As well as being a gripping story this book is really exceptional in terms of showing some publishing leadership in terms of both accessible communication and inclusive design. I love books but the act of reading is hard work, my preference being to have the text spoken by a screen reader, or to use a see through colour sheet to minimise the glare and movement of the characters. So although I can read printed books this is a challenge as the words bounce around the page and my mind easily wanders off. I often find myself flicking ahead and thinking ‘OMG – shiny moving pages making no sense at all, how many pages left in this chapter, how many, AHHH I cant cope’ and throw the book at the wall. Maggot Moon has one hundred chapters, but each one is no more than a couple of pages and is subtly illustrated with a mute flicker book style. This, and the low contrast cream colour pages made this very easy for me to maintain my attention. Additionally, the book is available in audio, and as an ibook that has loads of additional content that makes it not just a read but a super story experience. Through this Maggot Moon challenges publishing convention through its multi publishing formats and thus by doing so literacy norms.

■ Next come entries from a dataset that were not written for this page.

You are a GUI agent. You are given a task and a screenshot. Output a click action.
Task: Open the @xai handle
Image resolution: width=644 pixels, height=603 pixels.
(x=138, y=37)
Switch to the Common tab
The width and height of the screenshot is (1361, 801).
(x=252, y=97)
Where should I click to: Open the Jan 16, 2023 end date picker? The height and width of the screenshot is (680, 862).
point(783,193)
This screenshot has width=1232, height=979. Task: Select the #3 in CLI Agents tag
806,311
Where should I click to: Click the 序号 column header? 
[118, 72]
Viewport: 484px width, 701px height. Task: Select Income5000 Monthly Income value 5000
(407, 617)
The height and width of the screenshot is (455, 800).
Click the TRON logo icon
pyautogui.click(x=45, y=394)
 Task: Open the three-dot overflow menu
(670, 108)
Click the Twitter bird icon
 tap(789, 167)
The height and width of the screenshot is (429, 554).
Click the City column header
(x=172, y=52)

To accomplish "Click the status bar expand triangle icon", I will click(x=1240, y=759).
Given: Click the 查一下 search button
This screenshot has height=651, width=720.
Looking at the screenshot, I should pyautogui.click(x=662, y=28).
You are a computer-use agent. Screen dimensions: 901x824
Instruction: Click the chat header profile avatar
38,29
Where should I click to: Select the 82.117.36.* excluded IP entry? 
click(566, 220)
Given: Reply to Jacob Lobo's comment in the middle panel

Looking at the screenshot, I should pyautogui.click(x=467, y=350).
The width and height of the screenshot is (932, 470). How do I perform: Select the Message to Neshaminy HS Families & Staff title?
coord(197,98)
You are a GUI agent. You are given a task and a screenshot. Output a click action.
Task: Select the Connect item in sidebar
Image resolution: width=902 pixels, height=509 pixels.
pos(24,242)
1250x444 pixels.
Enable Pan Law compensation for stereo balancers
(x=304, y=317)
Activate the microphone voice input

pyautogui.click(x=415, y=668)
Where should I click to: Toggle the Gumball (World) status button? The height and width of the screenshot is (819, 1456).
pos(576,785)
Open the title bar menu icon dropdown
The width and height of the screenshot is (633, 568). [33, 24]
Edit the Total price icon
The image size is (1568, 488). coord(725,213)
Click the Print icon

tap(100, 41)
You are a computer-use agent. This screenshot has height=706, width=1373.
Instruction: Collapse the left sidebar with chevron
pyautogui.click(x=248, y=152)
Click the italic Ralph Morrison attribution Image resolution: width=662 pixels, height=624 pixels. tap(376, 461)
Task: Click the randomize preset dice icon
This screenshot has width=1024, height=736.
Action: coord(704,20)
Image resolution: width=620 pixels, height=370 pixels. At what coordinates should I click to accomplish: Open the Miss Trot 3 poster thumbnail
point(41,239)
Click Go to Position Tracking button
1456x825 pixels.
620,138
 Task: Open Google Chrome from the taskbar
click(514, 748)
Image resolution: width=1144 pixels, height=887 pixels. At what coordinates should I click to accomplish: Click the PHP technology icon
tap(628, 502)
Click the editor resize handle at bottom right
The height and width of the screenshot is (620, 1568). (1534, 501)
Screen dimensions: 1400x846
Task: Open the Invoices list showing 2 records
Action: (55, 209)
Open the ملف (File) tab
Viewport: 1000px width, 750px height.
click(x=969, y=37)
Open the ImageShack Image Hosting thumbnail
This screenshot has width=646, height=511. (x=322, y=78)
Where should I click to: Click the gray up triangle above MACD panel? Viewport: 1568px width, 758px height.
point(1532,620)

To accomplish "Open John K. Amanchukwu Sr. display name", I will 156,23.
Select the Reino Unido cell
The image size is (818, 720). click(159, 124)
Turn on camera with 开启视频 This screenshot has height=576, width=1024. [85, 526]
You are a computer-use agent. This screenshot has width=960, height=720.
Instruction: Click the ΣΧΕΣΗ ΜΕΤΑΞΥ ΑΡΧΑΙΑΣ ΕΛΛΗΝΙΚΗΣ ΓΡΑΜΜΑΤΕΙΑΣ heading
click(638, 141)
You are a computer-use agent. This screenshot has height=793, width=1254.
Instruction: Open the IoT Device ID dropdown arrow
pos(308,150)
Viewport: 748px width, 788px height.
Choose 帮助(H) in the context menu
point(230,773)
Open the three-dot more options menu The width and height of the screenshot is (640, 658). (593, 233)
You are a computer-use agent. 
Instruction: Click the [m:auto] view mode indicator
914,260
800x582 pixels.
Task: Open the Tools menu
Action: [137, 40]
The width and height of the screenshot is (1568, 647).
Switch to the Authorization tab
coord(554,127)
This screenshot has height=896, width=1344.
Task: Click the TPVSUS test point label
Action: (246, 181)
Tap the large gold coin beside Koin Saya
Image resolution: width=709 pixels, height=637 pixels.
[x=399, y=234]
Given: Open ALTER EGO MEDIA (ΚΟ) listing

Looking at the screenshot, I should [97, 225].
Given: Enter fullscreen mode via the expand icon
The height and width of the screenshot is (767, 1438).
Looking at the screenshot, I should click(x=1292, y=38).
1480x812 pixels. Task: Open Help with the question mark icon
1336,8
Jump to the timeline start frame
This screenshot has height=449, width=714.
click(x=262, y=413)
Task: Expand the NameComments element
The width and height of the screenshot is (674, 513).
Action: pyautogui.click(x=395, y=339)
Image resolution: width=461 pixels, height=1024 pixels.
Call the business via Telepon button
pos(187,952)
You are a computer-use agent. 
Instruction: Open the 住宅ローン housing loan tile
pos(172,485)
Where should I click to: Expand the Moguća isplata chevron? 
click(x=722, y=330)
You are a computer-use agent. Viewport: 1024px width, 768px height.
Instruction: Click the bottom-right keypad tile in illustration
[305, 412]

This is particularly emphasised by the grammatical creativity of the text and the fact that it validates and legitimises diverse readers, writers, speakers, hearers, as Craig Collinson (2012) would suggest those that are cast into shadow by ‘lexism’ and ‘literacy norms’ that sustain a dyslexic discourse of language dysfunction, not diversity.
While e-books have revolutionised access to reading material for those previously excluded from it, inclusion in this area is yet to be fully achieved. Not only are there socio legal and technical challenges, but also historical and cultural legacies and assumptions, that is ‘literacy norms’ that dominate our perspective on what constitutes acceptable speaking, writing, hearing and reading. Sally Gardener’s ‘Maggot Moon’ however shows that such literacy norms can be reworked, which in turn enables a re-narration of dyslexia, told by those labelled negatively in such ways. From this then alternative ways of language use can come to life and be possibly used to challenge restrictive and traditional ways of only ever doing certain things in certain ways, and allow a wider range of the diverse lived experience to be known and included.
Campbell, T. (2011). ‘From aphasia to dyslexia, a fragment of a genealogy: An analysis of the formation of a ‘medical diagnosis’. Health Sociology Review: Volume 20, Issue 4.
Collingson, C. (2012). Dyslexics in time machines and alternate realities: thought experiments on the existence of dyslexics, `dyslexia’ and `Lexism’. British Journal of Special Education, Volume 39, Number 2, p. 63-70(8).
Foucault, M. (1961). Madness and Civilization. Routledge, London.
Foucault, M. (1963). The Birth of the Clinic. Routledge, London.
Foucault, M. (1972). The Archaeology of Knowledge. New York: Pantheon.
Gardener, S. (2013). Maggot Moon. Hot Key Books.